From: Chao Yu <yuchao0@huawei.com>
To: jaegeuk@kernel.org
Cc: chao@kernel.org, linux-kernel@vger.kernel.org,
linux-f2fs-devel@lists.sourceforge.net
Subject: [PATCH] f2fs: fix fdatasync
Date: Wed, 16 Nov 2016 20:12:11 +0800 [thread overview]
Message-ID: <20161116121211.11790-1-yuchao0@huawei.com> (raw)
For below two cases, we can't guarantee data consistence:
a)
1. xfs_io "pwrite 0 4195328" "fsync"
2. xfs_io "pwrite 4195328 1024" "fdatasync"
3. godown
4. umount & mount
--> isize we updated before fdatasync won't be recovered
b)
1. xfs_io "pwrite -S 0xcc 0 4202496" "fsync"

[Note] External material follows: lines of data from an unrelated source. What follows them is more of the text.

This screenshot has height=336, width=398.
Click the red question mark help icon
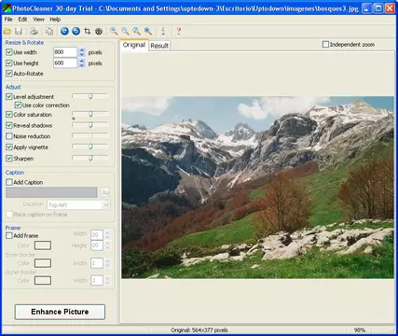coord(178,31)
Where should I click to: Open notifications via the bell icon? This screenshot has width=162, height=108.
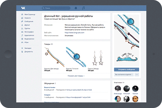click(76, 8)
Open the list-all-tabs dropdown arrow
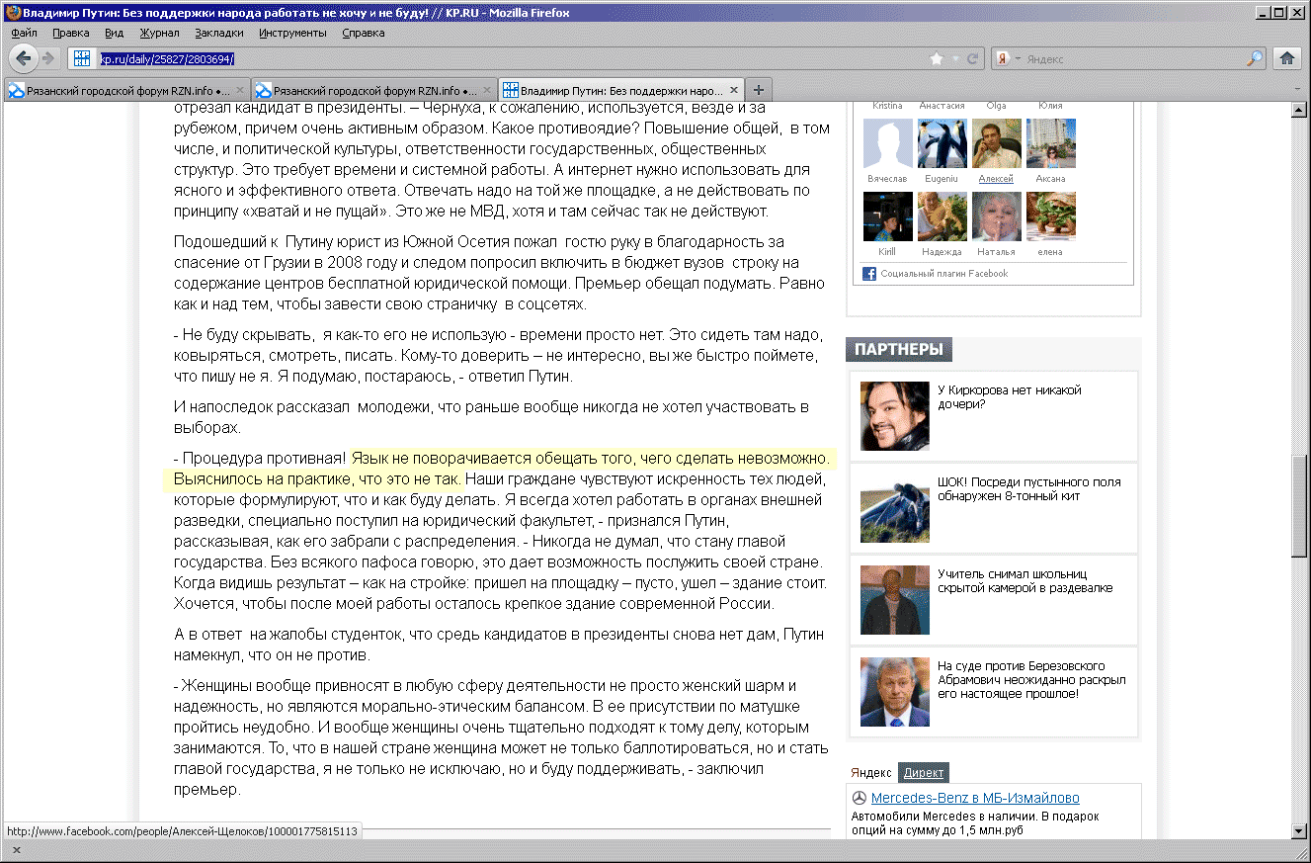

2. xfs_io "fpunch 4194304 4096" "fdatasync"
3. godown
4. umount & mount
--> dnode we punched before fdatasync won't be recovered
The reason is that normally fdatasync won't be aware of modification
of metadata in file, e.g. isize changing, dnode updating, so in ->fsync
we will skip flushing node pages for above cases, result in making
fdatasynced file being lost during recovery.
Introduce FDATASYNC_INO global ino cache for tracking node changing,
later fdatasync choose to flush nodes depend on ino cache state.
Signed-off-by: Chao Yu <yuchao0@huawei.com>
---
fs/f2fs/checkpoint.c | 13 ++++++++++++-
fs/f2fs/f2fs.h | 7 +++++++
fs/f2fs/file.c | 11 +++++++++--
fs/f2fs/node.c | 5 ++++-
4 files changed, 32 insertions(+), 4 deletions(-)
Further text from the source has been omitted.